In SJP Inv. Ptrs. LLC v. Cincinnati Ins. Co., No. 2:20-CV-1033-RDP, 2021 WL 3851979 (N.D. Ala. August 27, 2021), a hotel operator claimed insurance coverage under its policy with Cincinnati Insurance Company.
Now, followers of "coverage for COVID" will know that Cincinnati has been fairly successful in its arguments that its coverages tied to physical injury to tangible property do not provide coverage for businesses interrupted by COVID, in basic and simple terms. That is what Cincinnati argued, successfully, in this case with respect to its "Commercial Output Program -- Income Endorsement, which encompasses the loss of income and civil authority claim[.]" SJP, 2021 WL 3819579, at *1.
Federal Judge Proctor took close to three star pages in Westlaw to follow the holdings of other courts in which coverage was rejected because in their view, coverage was tied to physical injury to tangible property which, again in their view, should not include business interruption coverage claims.
Cincinnati was so enamored of this argument, that all insurance coverage for COVID-related claims necessarily depends always on tangible injury to physical property, that it repeated the argument with regard to the other part of the same insurance policy which the hotel operator argued that Cincinnati also breached: "the Commercial Output Program -- Crisis Event Expense Coverage Endorsement, which includes the communicable disease claim." SJP, 2021 WL 3819579, at *1.
Federal Judge Proctor took almost two paragraphs to reject this argument.
It is not clear from the opinion in SJP what the "communicable disease claim" was all about, if anything, but it will be clear to most insurance coverage lawyers that the Commercial Output Program -- Crisis Event Expense Coverage Endorsement contains several coverages. It will be clear from what the Court actually wrote, that all the coverages "within that section are based on the presence of a 'covered crisis event,' not 'direct physical loss or damage.'" SJP, 2021 WL 3819579, at *5 (emphasis added).
The narrow holding here is that the complaint was drafted in such a way that Judge Proctor "cannot say that an amendment to Plaintiff's pleadings related to Crisis Event coverage would be futile." SJP, 2021 WL 3819579, at *5. That is all that is actually stated about it in the opinion.

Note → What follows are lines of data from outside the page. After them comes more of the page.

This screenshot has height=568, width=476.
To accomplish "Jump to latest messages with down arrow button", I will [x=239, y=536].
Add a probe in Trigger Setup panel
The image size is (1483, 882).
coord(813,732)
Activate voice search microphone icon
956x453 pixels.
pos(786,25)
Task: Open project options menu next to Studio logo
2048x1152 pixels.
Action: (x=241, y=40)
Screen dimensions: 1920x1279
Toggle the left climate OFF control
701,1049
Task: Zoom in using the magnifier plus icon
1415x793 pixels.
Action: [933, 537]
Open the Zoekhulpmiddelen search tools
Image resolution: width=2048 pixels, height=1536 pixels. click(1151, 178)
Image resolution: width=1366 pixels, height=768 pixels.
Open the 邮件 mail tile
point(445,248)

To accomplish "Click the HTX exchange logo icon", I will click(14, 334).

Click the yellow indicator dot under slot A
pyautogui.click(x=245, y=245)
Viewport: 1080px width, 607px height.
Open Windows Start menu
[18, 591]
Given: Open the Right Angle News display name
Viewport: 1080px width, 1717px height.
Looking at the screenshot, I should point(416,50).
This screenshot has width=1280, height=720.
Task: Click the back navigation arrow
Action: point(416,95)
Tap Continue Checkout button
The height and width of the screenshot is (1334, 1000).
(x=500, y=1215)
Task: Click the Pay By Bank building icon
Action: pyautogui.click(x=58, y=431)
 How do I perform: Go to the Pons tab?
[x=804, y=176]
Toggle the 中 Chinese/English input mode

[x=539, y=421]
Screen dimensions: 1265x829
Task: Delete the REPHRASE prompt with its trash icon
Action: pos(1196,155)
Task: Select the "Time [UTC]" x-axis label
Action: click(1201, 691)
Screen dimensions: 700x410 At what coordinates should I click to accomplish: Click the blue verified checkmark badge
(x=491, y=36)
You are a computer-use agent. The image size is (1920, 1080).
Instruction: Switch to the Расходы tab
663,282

Coverage for the crisis event covered damages allegedly caused by the COVID crisis. The boldfaced, italicized and partial underlining above drives home that point. That is the holding that can be transferred by other advocates to other cases, to other insurance policies, and to other jurisdictions.
Coverage counsel for policyholders and coverage counsel for carriers alike would do well to follow the Biblical admonition, among all other Biblical admonitions of course: Those who have ears to hear, let them hear.